> **TRY IT**
From the data below, set down exactly the lines between the one holding "Image resolution: width=1327" and the one holding "Task: Click the scrollbar down arrow", inclusive, and no others.

> **SOURCE INFORMATION**
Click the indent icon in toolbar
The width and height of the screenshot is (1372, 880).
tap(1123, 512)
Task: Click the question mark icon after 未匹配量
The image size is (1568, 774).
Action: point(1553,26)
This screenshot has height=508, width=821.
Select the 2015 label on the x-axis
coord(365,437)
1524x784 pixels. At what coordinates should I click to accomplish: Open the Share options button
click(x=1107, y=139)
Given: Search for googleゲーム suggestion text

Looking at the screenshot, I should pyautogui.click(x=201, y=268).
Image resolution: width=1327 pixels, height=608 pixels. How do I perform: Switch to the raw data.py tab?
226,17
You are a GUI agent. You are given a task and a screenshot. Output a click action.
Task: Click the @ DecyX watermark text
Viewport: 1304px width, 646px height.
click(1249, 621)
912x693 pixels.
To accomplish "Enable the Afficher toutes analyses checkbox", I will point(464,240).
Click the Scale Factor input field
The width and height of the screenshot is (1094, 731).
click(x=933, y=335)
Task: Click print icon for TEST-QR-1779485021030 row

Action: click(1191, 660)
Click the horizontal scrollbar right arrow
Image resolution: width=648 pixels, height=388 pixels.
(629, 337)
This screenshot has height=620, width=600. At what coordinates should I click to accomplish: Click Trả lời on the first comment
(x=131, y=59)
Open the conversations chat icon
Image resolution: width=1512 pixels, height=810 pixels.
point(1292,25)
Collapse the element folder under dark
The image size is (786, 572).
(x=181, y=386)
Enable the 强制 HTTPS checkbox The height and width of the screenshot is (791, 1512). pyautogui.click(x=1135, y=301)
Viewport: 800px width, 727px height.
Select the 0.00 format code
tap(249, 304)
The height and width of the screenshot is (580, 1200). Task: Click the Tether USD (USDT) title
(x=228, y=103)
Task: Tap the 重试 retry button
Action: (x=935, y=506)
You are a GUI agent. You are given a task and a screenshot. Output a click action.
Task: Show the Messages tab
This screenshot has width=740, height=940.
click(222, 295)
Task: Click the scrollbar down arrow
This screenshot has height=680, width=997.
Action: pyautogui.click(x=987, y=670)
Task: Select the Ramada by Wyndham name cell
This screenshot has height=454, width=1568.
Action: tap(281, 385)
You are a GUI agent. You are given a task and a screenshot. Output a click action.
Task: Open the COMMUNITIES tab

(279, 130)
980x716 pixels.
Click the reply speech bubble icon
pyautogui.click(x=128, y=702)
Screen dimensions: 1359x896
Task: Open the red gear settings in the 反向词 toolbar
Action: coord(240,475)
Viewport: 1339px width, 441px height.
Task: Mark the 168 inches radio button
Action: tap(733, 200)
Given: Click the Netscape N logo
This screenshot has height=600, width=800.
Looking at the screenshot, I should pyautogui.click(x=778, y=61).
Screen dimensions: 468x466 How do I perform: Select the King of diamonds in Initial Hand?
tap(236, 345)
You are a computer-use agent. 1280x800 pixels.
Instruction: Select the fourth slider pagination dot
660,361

> **SOLUTION FOR THIS TASK**
Image resolution: width=1327 pixels, height=608 pixels. How do I perform: Switch to the raw data.py tab?
226,17
You are a GUI agent. You are given a task and a screenshot. Output a click action.
Task: Click the @ DecyX watermark text
Viewport: 1304px width, 646px height.
click(1249, 621)
912x693 pixels.
To accomplish "Enable the Afficher toutes analyses checkbox", I will point(464,240).
Click the Scale Factor input field
The width and height of the screenshot is (1094, 731).
click(x=933, y=335)
Task: Click print icon for TEST-QR-1779485021030 row

Action: click(1191, 660)
Click the horizontal scrollbar right arrow
Image resolution: width=648 pixels, height=388 pixels.
(629, 337)
This screenshot has height=620, width=600. At what coordinates should I click to accomplish: Click Trả lời on the first comment
(x=131, y=59)
Open the conversations chat icon
Image resolution: width=1512 pixels, height=810 pixels.
point(1292,25)
Collapse the element folder under dark
The image size is (786, 572).
(x=181, y=386)
Enable the 强制 HTTPS checkbox The height and width of the screenshot is (791, 1512). pyautogui.click(x=1135, y=301)
Viewport: 800px width, 727px height.
Select the 0.00 format code
tap(249, 304)
The height and width of the screenshot is (580, 1200). Task: Click the Tether USD (USDT) title
(x=228, y=103)
Task: Tap the 重试 retry button
Action: (x=935, y=506)
You are a GUI agent. You are given a task and a screenshot. Output a click action.
Task: Show the Messages tab
This screenshot has width=740, height=940.
click(222, 295)
Task: Click the scrollbar down arrow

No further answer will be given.